Same idea as browser-use giving an LLM a structured DOM instead of a screenshot — but for video.
## Pipeline
```
Transcribe ──> Pack ──> LLM Reasons ──> EDL ──> Render ──> Self-Eval
│
└─ issue? fix + re-render (max 3)
```
The self-eval loop runs `timeline_view` on the _rendered output_ at every cut boundary — catches visual jumps, audio pops, hidden subtitles.
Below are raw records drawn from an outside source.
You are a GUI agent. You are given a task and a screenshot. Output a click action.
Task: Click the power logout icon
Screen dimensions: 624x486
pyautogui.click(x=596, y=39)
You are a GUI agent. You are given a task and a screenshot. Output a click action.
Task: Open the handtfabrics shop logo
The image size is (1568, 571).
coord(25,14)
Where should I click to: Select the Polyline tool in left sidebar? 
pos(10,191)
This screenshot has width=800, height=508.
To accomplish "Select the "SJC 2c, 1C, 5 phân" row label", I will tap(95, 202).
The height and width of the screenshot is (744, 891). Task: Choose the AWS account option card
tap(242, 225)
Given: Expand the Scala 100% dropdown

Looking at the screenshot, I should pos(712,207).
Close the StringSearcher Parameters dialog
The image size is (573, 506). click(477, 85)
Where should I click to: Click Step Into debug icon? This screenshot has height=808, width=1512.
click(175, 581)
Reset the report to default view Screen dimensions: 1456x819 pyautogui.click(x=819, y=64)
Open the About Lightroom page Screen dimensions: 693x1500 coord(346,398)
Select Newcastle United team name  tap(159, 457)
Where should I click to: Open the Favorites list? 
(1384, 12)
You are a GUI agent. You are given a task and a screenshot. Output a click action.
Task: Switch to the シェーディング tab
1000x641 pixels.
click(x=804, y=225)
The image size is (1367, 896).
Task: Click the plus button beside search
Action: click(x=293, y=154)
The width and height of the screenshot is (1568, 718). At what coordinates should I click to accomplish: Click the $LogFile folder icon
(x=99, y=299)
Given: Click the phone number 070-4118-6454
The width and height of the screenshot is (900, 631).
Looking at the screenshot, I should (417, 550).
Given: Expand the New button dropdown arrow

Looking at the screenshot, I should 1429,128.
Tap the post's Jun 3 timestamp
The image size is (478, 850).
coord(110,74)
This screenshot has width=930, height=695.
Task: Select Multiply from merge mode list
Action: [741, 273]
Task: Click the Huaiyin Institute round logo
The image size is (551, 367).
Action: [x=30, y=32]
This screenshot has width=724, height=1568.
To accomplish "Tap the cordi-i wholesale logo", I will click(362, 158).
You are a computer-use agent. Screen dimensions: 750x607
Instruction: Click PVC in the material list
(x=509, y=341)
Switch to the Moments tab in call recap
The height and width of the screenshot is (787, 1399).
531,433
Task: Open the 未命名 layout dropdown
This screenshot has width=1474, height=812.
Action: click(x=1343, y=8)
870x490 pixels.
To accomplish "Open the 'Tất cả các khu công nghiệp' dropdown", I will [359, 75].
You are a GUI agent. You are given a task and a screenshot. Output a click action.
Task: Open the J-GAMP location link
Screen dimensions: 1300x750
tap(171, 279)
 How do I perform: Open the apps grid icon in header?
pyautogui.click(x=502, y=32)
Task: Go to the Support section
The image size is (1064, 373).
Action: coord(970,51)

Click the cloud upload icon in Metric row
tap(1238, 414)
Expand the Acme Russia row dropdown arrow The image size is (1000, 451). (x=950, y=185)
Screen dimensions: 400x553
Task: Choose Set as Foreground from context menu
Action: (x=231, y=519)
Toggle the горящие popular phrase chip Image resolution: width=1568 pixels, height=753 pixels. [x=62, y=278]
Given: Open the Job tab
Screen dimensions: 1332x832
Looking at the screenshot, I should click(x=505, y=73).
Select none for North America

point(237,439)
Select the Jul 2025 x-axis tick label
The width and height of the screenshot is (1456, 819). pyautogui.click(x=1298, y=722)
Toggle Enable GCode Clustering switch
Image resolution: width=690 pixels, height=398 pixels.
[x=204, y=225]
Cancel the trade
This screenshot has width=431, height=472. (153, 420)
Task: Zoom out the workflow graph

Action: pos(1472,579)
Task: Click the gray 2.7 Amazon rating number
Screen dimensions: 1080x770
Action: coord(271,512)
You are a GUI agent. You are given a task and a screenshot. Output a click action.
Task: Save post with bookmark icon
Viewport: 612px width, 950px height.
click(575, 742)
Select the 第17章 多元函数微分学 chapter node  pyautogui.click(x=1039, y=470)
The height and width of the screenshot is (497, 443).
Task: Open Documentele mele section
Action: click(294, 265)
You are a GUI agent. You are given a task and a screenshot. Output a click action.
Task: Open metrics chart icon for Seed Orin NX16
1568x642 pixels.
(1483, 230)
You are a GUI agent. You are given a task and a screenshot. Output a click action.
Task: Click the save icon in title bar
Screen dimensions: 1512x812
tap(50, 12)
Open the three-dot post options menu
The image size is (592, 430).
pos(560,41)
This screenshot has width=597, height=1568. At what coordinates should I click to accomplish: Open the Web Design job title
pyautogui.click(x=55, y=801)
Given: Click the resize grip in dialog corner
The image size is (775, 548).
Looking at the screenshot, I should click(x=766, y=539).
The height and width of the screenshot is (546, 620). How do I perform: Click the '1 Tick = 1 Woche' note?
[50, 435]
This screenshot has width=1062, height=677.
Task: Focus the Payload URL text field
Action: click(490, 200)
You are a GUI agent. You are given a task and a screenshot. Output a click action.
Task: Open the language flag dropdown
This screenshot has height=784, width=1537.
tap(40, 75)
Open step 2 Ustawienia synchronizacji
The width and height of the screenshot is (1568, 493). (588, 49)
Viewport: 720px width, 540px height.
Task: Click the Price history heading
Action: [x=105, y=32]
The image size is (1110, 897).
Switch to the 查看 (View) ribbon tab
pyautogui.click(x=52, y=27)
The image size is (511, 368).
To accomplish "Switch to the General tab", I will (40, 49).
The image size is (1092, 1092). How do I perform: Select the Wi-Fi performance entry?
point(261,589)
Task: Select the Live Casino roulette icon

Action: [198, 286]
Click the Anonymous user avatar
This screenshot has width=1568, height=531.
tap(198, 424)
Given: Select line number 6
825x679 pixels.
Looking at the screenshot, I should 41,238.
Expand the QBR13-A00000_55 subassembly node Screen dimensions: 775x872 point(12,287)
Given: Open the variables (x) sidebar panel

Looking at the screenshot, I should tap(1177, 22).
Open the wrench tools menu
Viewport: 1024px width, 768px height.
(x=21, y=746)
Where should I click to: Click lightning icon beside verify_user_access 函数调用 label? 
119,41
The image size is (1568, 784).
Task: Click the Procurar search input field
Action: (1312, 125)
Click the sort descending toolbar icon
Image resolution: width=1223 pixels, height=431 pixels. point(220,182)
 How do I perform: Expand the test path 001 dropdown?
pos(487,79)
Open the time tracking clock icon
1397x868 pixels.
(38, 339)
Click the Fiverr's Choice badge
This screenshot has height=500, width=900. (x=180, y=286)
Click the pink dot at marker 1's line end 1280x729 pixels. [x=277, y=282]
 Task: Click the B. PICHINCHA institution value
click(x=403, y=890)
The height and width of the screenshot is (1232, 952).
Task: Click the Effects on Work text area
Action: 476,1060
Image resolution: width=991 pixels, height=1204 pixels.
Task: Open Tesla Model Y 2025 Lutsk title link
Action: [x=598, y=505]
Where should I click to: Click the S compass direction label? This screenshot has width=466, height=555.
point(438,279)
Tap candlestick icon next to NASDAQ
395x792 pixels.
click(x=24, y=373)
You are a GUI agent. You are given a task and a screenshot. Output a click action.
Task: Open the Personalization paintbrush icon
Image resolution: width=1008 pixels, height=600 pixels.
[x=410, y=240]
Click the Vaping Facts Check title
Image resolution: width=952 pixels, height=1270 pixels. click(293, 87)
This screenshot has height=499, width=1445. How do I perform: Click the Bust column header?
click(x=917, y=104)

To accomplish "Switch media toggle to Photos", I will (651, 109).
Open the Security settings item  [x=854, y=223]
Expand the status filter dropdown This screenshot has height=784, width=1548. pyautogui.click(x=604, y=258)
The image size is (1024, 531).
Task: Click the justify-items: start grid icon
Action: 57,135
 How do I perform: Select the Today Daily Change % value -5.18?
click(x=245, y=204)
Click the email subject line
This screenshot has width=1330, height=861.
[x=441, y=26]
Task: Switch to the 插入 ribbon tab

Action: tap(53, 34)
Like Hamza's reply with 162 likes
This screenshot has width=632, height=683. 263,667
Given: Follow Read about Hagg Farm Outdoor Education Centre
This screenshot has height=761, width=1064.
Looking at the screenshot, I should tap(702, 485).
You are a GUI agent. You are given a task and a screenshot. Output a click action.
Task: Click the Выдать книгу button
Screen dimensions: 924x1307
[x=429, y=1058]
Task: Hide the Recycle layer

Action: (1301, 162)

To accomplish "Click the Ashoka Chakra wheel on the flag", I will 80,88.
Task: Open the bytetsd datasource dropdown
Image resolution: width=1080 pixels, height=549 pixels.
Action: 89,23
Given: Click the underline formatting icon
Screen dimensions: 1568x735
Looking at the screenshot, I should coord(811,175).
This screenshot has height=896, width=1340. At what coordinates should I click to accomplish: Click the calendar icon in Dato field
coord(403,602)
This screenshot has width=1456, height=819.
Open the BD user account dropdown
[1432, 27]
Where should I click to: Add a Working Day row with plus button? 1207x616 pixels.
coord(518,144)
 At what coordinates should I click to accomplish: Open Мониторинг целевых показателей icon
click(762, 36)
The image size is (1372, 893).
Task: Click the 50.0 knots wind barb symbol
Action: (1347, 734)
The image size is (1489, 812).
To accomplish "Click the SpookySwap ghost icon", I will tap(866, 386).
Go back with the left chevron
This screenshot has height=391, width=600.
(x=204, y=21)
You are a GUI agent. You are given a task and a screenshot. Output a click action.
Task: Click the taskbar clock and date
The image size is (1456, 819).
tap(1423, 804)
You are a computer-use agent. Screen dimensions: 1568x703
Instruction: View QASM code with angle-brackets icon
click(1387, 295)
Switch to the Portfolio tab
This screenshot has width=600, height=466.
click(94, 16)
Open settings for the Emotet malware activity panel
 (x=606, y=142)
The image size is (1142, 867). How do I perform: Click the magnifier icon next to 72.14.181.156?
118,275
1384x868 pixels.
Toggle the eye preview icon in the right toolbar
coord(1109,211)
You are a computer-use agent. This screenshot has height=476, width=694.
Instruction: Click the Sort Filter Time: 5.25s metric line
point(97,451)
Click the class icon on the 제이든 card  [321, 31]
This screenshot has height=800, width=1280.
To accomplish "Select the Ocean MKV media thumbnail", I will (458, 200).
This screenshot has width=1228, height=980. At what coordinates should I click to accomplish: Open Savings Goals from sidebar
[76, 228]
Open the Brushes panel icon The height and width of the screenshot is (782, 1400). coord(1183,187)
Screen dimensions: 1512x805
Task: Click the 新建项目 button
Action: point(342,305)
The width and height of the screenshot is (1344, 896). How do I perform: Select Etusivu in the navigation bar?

You see the preview only after it passes.
## Design principles
1. **Text + on-demand visuals.** No frame-dumping. The transcript is the surface.
2. **Audio is primary, visuals follow.** Cuts come from speech boundaries and silence gaps.
3. **Ask → confirm → execute → self-eval → persist.** Never touch the cut without strategy approval.
4. **Zero assumptions about content type.** Look, ask, then edit.
5. **12 hard rules, artistic freedom elsewhere.** Production-correctness is non-negotiable. Taste isn't.
See [`SKILL.md`](./SKILL.md) for the full production rules and editing craft.